Tuttoscuola: Non solo statale

Bonus paritarie: il modulo lo porta il postino a casa

Circa 200 mila euro di spesa per spedire il modulo di richiesta del bonus a casa delle 300 mila famiglie con figli iscritti alla scuole paritarie. E perché non prevederne invece il ritiro presso le scuole, risparmiando buona parte di quei soldi?
Le procedure studiate dal Miur per l’erogazione del bonus sono piuttosto complesse, come si può ricavare dalla comunicazione apparsa sul sito del Miur (www.istruzione.it) per la proroga al 9 novembre del termini di invio dei dati degli studenti delle paritarie. Vediamole.
Tutte le scuole paritarie devono inviare al sistema centrale i dati anagrafici completi dei propri alunni iscritti.
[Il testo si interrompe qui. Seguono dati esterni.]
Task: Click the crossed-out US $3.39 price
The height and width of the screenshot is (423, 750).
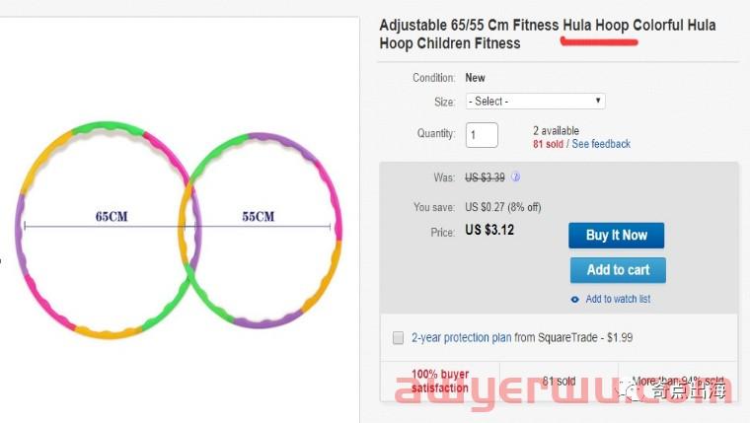Action: (x=485, y=177)
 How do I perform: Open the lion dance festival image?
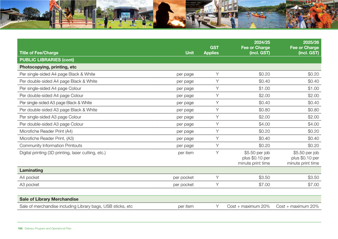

Il termine fissato al 31 ottobre scorso è stato appunto spostato al 9 novembre per il completamento di tale invio, che dovrebbe riguardare poco meno di 300 mila studenti (di scuola primaria, di scuola secondaria di I grado e del primo anno degli istituti superiori paritari).
Quei dati serviranno poi per registrare, con un nuovo invio di conferma, le domande di richiesta del bonus presentate dalle famiglie alle scuole paritarie frequentate dai figli. Questa operazione di registrazione delle richieste di bonus dovrebbe avvenire entro il 30 novembre. A gennaio 2004 l’invio a domicilio dell’assegno erogato.
Ma il modello di domanda per ricevere il contributo dov’è? Non presso le scuole, come sembrava logico supporre. Sarebbe infatti bastata una lettera-tipo corredata dell’apposito modulo, trasmessa on line dal ministero e consegnata da ogni scuola paritaria ai propri alunni iscritti: nessuna spesa per il Miur e poca spesa per le scuole. Invece, la lettera con modulo sarà inviata a domicilio di ciascuna delle 300 mila famiglie interessate.
Il ministro avrà così la certezza (con un costo, a meno di accordi particolari, di 150-200 mila euro per spese postali e di spedizione) che tutti i circa 600 mila genitori (2 per ciascuno dei 300 mila) saranno informati del come e del perché dell’iniziativa, scongiurando così il rischio che migliaia di loro, magari non tentati dalla modesta entità del bonus (100-120 euro circa), si disinteressassero all’iniziativa stessa (vanificando così l’effetto della “buona azione” del governo).